We can’t talk about safety without talking about the rulebook. Targeting and defenseless‑receiver rules in college, and use‑of‑helmet and roughing‑the‑passer penalties in the NFL, are effectively behavioral levers. When a big hit costs a defense 15 yards, an ejection or a fine, coaches adjust the film‑room message. Between 2021 and 2023, both the NFL and major college conferences tweaked language to focus on “forcible contact to the head or neck” and on players using the crown of the helmet as the initial point. Early on, critics complained that refs were guessing intent; more recently, leagues have leaned into video review and clearer teaching clips so players know exactly what’s banned. The side effect is real: defenders now talk openly about “strike zones” the way baseball pitchers do, aiming shoulders for the torso and ribs.

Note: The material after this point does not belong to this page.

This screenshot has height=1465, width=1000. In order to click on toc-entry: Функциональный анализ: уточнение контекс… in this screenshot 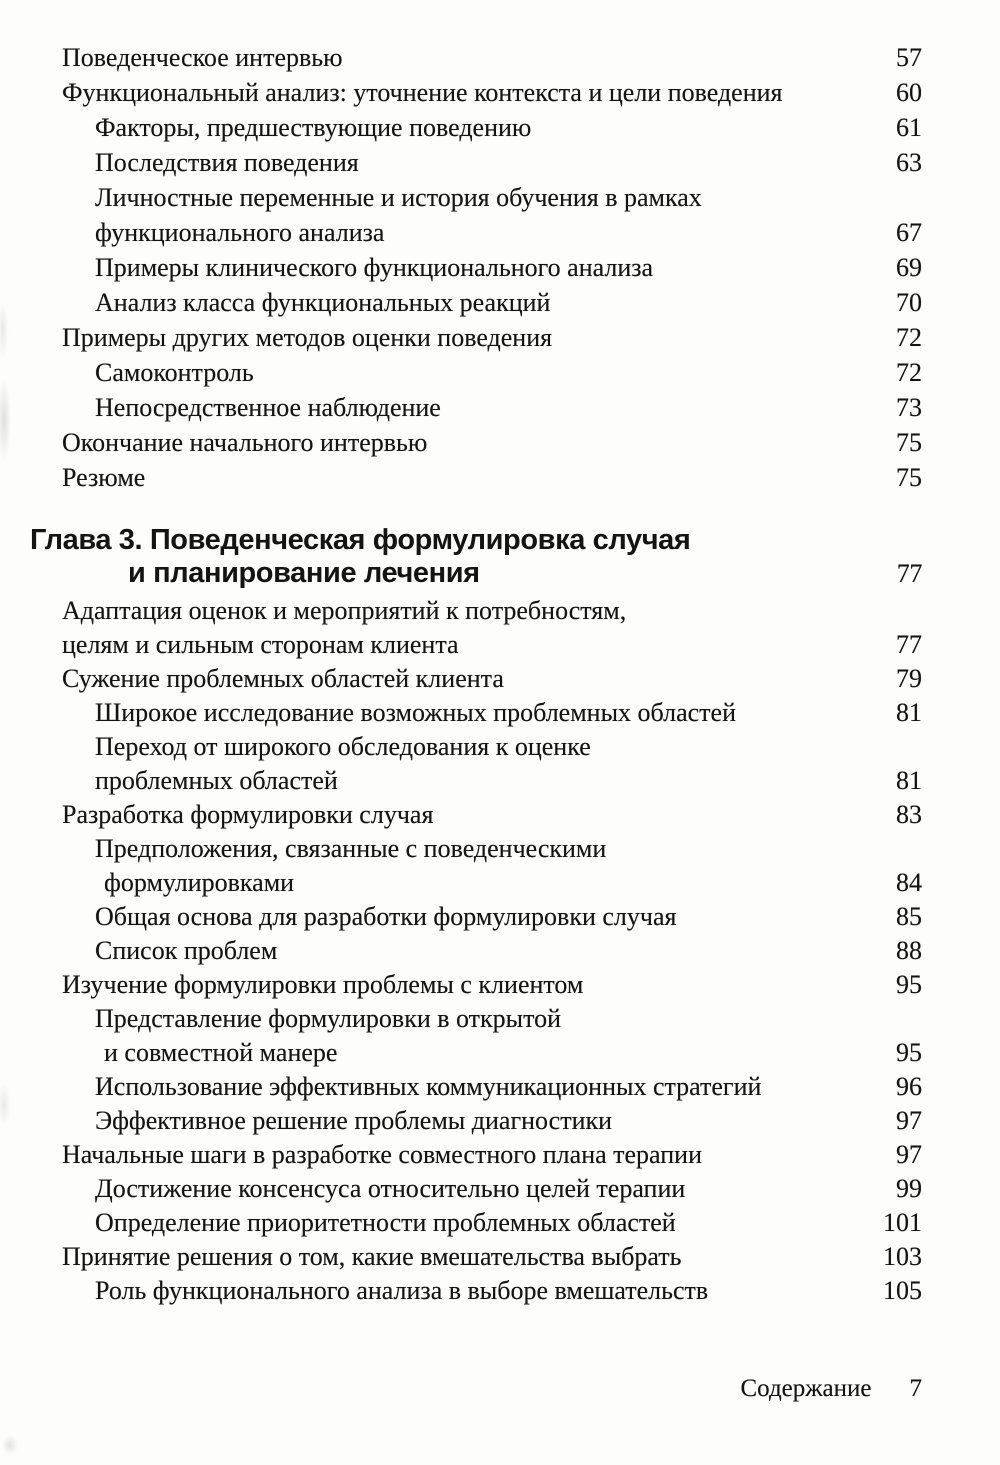, I will do `click(461, 92)`.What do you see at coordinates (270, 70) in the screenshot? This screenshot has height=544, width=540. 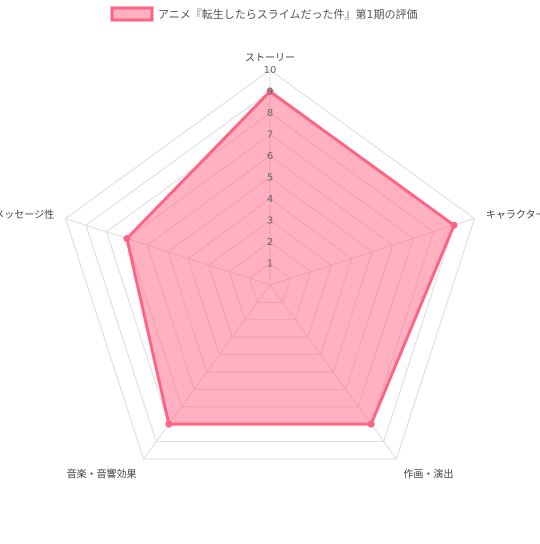 I see `tick-label: 10` at bounding box center [270, 70].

There’s still tension between defensive aggression and safety, but the direction of travel is obvious: fewer knockout shots, more technically sound stops.

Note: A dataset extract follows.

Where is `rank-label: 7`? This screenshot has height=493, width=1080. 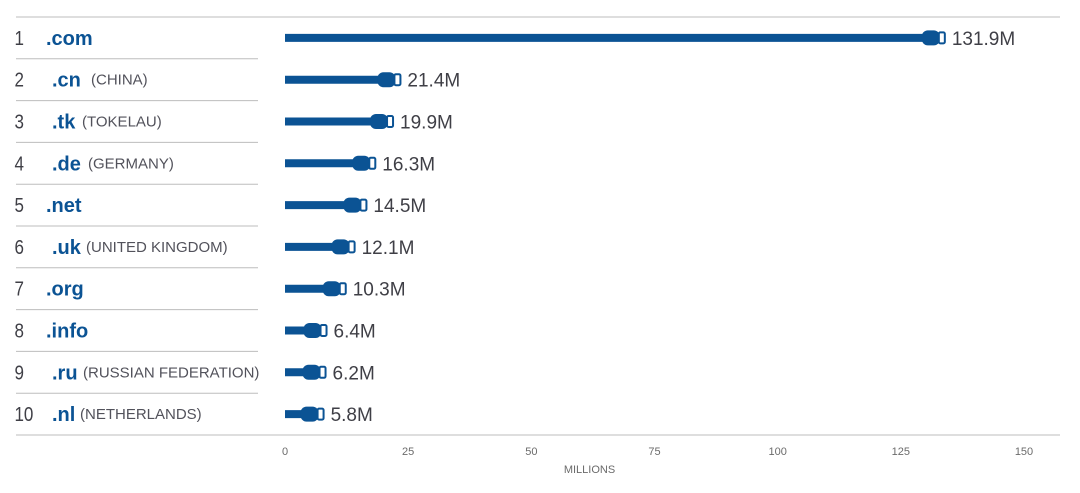 rank-label: 7 is located at coordinates (18, 288).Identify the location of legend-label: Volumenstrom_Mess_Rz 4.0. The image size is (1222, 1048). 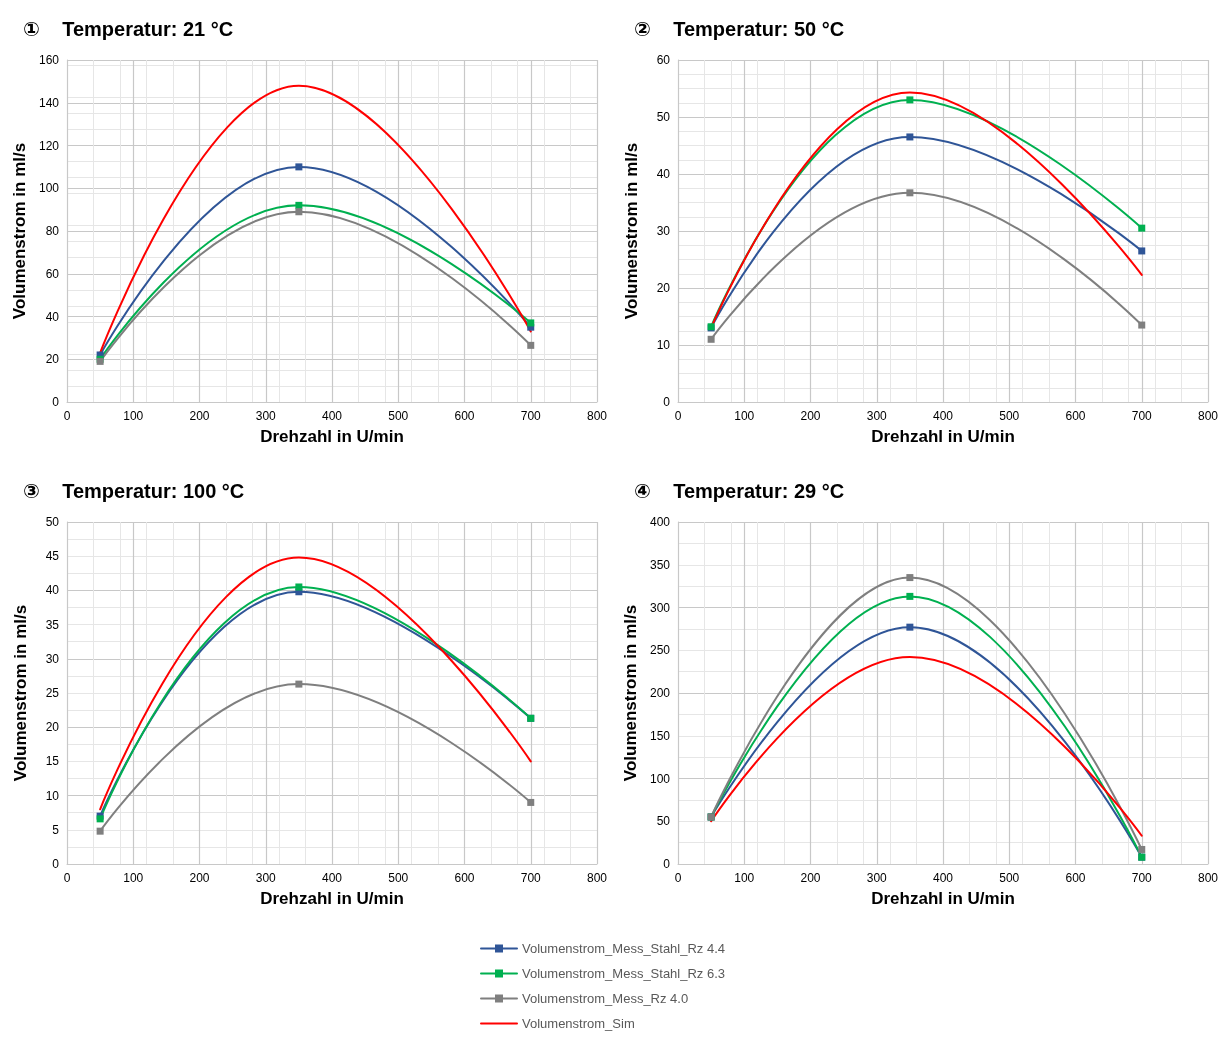
(606, 998).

Training smarter: where programs are heading

Modern football tackling techniques don’t live only in contact periods anymore; they’re baked into warm‑ups, walk‑throughs and film study. Many programs now begin with non‑contact “tracking” drills, where defenders learn approach angles and hip‑level aiming points using cones or hoops, then layer in contact later. Sensor data from 2021–2023 show that simply cutting full‑speed, full‑contact reps in half during practice can dramatically reduce cumulative head‑impact loads over a season without hurting game performance. That’s changing how coaches periodize weeks: more focused, shorter contact blocks, more work on decision‑making and leverage in controlled settings. For youth and high‑school players, some states have written contact limits directly into policy, effectively baking sports‑science insights into law.

At the elite level, off‑season work now frequently includes neck‑strengthening and proprioception drills — small things that can slightly reduce how violently the head whips during surprise contact.

Looking ahead: balancing spectacle and safety

The big question hanging over every rules change and gear innovation is simple: can football stay football and still get safer? No one expects collisions to disappear, and part of the sport’s draw is the physical confrontation at its core. But the past three seasons suggest that impact doesn’t have to mean chaos. Better data, more transparent protocols and smarter design have already nudged the game away from its most reckless edges. For youth leagues, that means starting kids with habits that make their necks and brains less vulnerable before they ever step into varsity stadiums. For pros, it’s about extending careers without turning games into half‑speed exhibitions. In all of this, clear definitions, honest stats and real‑world feedback loops matter more than slogans.

Behind every “big hit” that lands cleanly now, there’s a decade of biomechanics and policy quietly steering bodies into safer, more sustainable collisions.